Musil, Lori

We caught up with Lori in Lincoln, Nebraska, where she was sorting through the contents of an architectural antique store she had inherited from her recently passed great-aunt. Although there was sadness to the occasion, in a way it was the perfect time and place to catch Lori in a reflective mood, because “the roots of my art are in this place.”

Lori grew up in Tucson, the daughter of a handyman and a kindergarten schoolteacher, but from the age of five she spent her summers with her great-aunt in Lincoln. There, to keep her occupied, she was given the job of touching up the antiques that needed to be repainted. For diversion, Lori would sometimes let her imagination take over and paint designs and scenes on old milk cans and coal scuttles. One day a customer purchased one and, according to Lori, “That gave me my start in the art world.

Over the years that followed she painted the surfaces of anything and everything: doors and door knobs, bird baths, floor safes, the inside of pocket watch faces, and, when there was nothing else around, river rocks. So encouraged was she by the commercial side of art that when she graduated from high school she decided to make a go of it as a freelance artist, which led to jobs designing newspaper ads for Handy Andy, a forerunner to Home Depot; and creating silk screens for a T-shirt and Tile company. For a while she apprenticed with a commercial jeweler, working in gold, silver and platinum. She has illustrated books, produced her own line of greeting cards, and exhibits fine art paintings in galleries. Full-time, part-time, she was willing to do “anything I could to make a buck in the art world.”

Side-by-side with her commitment to Art was her love of horses. “Since I was yea-high to the curbside, I collected Breyer Horses. There was a donkey that was boarded down the street from us, and the highlight of my day was feeding him a carrot. The first horse I actually rode was Mr. Ed, a palomino out of racing stock retired to a farm next to my aunt in Lincoln.”
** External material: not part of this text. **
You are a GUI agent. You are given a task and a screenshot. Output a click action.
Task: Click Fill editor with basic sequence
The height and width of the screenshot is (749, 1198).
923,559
Her passion for art and horses came together when she saw a Call for Designs in a magazine from The Trail of Painted Ponies in 2001. Immediately she knew what she wanted to paint. “My girlfriend married a character who had a ranching business. The first time I visited them I got there at night, and the next morning we were going to go for a ride and she handed me a halter and told me there was a sorrel out among the cattle, I should go get him. The house was surrounded by a picket fence and beyond that, as far as you could see, all you could see were Herefords. I walked around for a while, moving among the cows, calves and bulls, but I couldn’t find the horse. Finally I gave up, and after my friend had a good laugh, she came out with bucket of grain, shook it, and this head popped up with the ears standing straight. Apparently he would hide among the cattle when he thought he was going to be ridden, but when it came to grain, he couldn’t resist.”

Lori’s extraordinary life-size Painted Pony - “CowPony” – was a hit, not just for the clever design – a sorrel hiding among a herd of Herefords – but for the way she gave every animal a distinct expression, and personality. When it was offered at auction, it sold to the Booth Museum of Western Art in Cartersville, Georgia for $50,000, the highest price of any Painted Pony, raising big money for a group of charities.

Lori followed up her success with another sensational Painted Pony – “Year of the Horse” – that also brought top dollar at our second End of the Trail auction.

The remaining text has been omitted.